Pointers/References

Started by
48 comments, last by WillC 19 years, 3 months ago
Hi all. There was recently a thread on this forum in which a few people seemed fairly adamant that references were preferable to pointers when passing mutable parameters by reference, so a function can modify them. I think there's probably some good grounds for their opinions, so I'm interested to know why. Personally, I generally prefer pointers for this as it seems to make the code I write more self-documenting. For example, a piece of example code was offered in response to a question in a different thread recently:
template <typename T>
byte* read(T& into, byte* buffer)
{
   into = *(reinterpret_cast<T*>(buffer_start));
   return buffer_start + sizeof(T);
}

//example use:
byteBuffer = read(intVal, byteBuffer);
I hope the original poster of the code doesn't mind me borrowing it :o) The code is a good solution to a simple problem, but personally I would normally pass 'into' as a pointer, rather than a reference, so it looks like this when used:
byteBuffer = read(&intVal, byteBuffer);
The extra ampersand makes it clear when I (or anyone else) scan the code in 3 months' time that intVal is likely to be getting modified by the function. This is a fairly minor preference; there's doesn't seem to be any big technical advantage to either pointer or reference. References can't be null, but that seems as much a detriment as a benefit. So, given that I'm not particularly attached to either pointer or reference for this purpose, I'm curious as to why someone would hold a strong opinion on the subject. What am I missing? Thanks.
Harry.
Advertisement
Quote:There was recently a thread on this forum in which a few people seemed fairly adamant that references were preferable to pointers when passing mutable parameters by reference, so a function can modify them. I think there's probably some good grounds for their opinions, so I'm interested to know why.

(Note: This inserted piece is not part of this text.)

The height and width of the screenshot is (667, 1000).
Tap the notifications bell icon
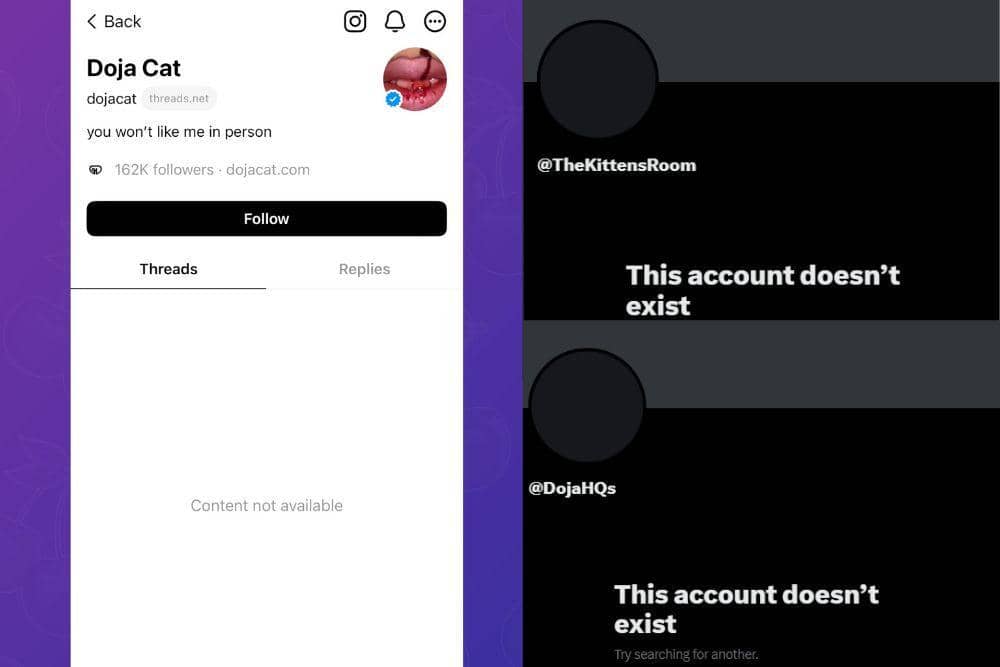[395, 21]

There are a few reasons, and I'll go into them a bit further on. Passing data members that are modified by referance is mostly just for conformance however, when you're passing all members that don't get modified by constant referance, rather than by value. Passing by constant referance is a hell of a lot better than passing by value. Passing data members that are in fact modified inside a function by non-constant referance just kind of follows from that.

Quote:The extra ampersand makes it clear when I (or anyone else) scan the code in 3 months' time that intVal is likely to be getting modified by the function.

If you adhere to passing by constant referance for all parameters that are not modified in a function, and passing by non-constant referance for all parameters that are, the function signature tells anyone using it whether a parameter will or will not be modified within that function, which acts as a method of self-documentation as well.

Quote:This is a fairly minor preference; there's doesn't seem to be any big technical advantage to either pointer or reference. References can't be null, but that seems as much a detriment as a benefit. So, given that I'm not particularly attached to either pointer or reference for this purpose, I'm curious as to why someone would hold a strong opinion on the subject. What am I missing?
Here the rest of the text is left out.